▶ [Actions to take]
1: How many patients were included in the study described in the report on opioid prescribing after surgery?
2: Quote the report on opioid prescribing after surgery from "Ryland S. Stucke, M.D., from" to "outpatient opioid prescription.".
3: Based on the report on opioid prescribing after surgery, explain why the study found that the mandatory prescription drug monitoring program did not have its intended effect.

MONDAY, Aug. 27, 2018 (HealthDay News) — Implementation of a mandatory prescription drug monitoring program (PDMP) does not necessarily reduce the overall rate of opioid prescribing or the mean number of pills prescribed for patients undergoing general surgical procedures, according to a study published online Aug. 22 in JAMA Surgery.
Ryland S. Stucke, M.D., from Dartmouth-Hitchcock Medical Center in Lebanon, N.H., and colleagues conducted a prospective observational cohort study at an academic hospital among 1,057 patients undergoing representative elective general surgical procedures from July 1, 2016, to June 30, 2017. Beginning Jan. 1, 2017, new state legislation mandated the use of a PDMP and opioid-risk assessment tool for all patients receiving an outpatient opioid prescription.
The researchers found that there was no significant reduction in the percentage of patients prescribed opioids after surgery before versus after the new requirements (80 versus 77 percent; P = 0.29). In the six months before the mandatory PDMP requirement, the mean number of opioid pills prescribed decreased from 30.8 to 24 (22.1 percent); in the six months after the legislation, the decrease was less, from 22.8 to 21.9 pills (3.9 percent). No high-risk patients who subsequently were not prescribed opioids were identified by the new requirements.
“A PDMP can be a useful adjunct in certain settings, but this study found that it did not have the intended effect in a population undergoing elective surgical procedures,” the authors write.

▶ [Data excerpts]

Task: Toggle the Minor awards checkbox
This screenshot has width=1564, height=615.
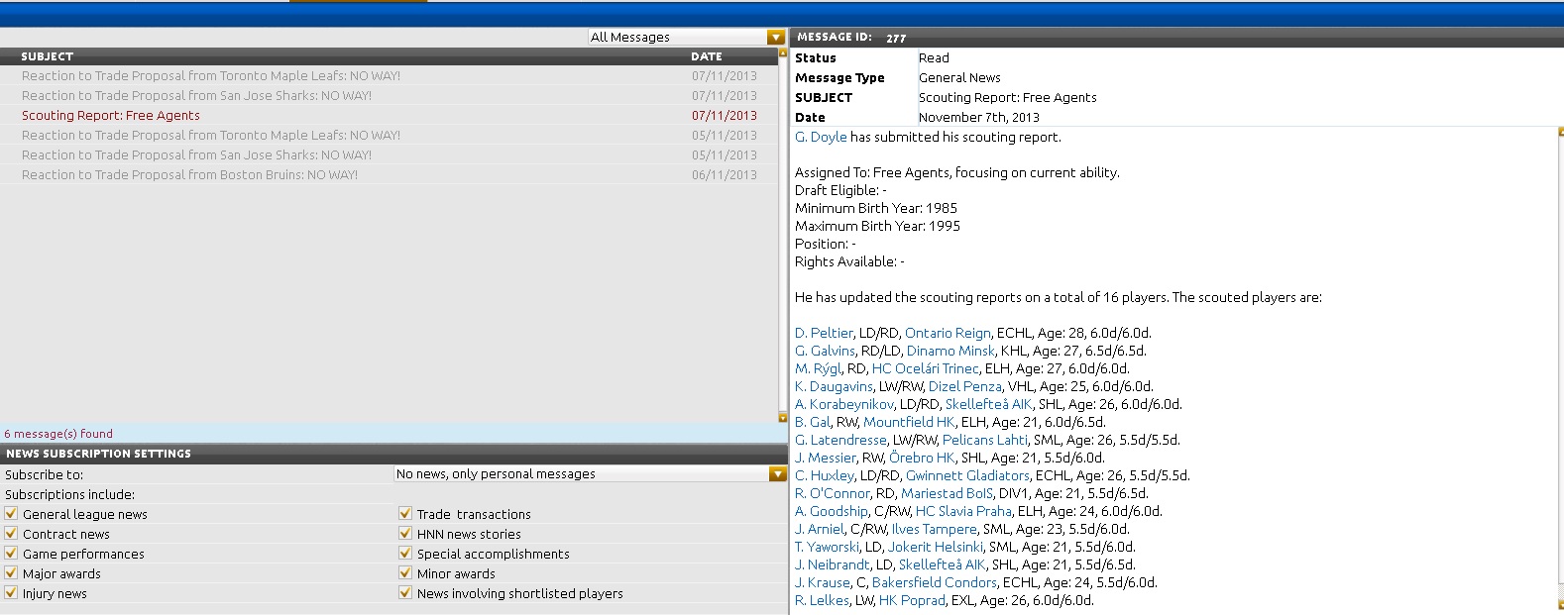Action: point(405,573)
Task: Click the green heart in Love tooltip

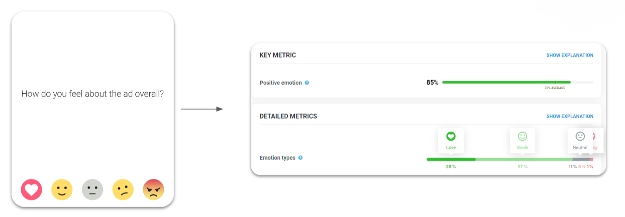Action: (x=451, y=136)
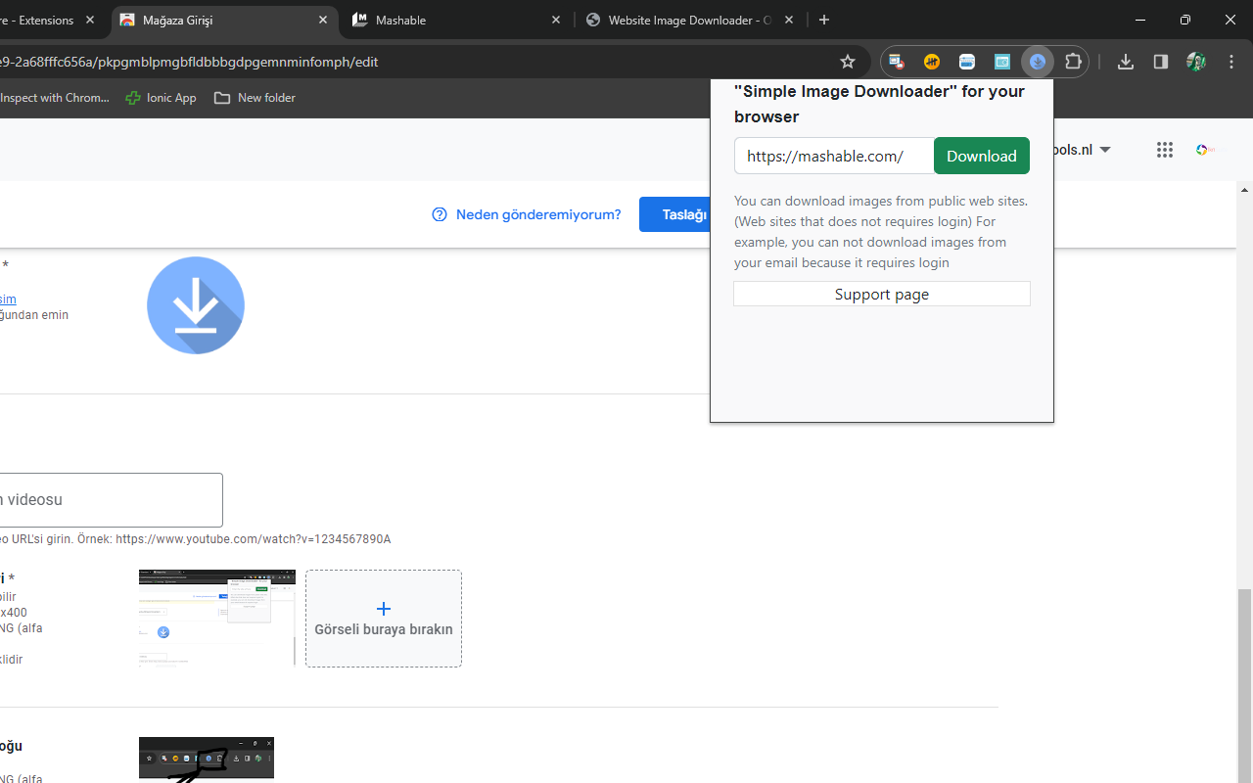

▶ [Results]
1: 1,057 patients

2:
Ryland S. Stucke, M.D., from Dartmouth-Hitchcock Medical Center in Lebanon, N.H., and colleagues conducted a prospective observational cohort study at an academic hospital among 1,057 patients undergoing representative elective general surgical procedures from July 1, 2016, to June 30, 2017. Beginning Jan. 1, 2017, new state legislation mandated the use of a PDMP and opioid-risk assessment tool for all patients receiving an outpatient opioid prescription.

3: After the requirement began, the share of patients prescribed opioids did not drop significantly (80 versus 77 percent). The mean number of pills fell by 22.1 percent in the six months before the requirement but by only 3.9 percent in the six months after. The new requirements also identified no high-risk patients who then went without an opioid prescription.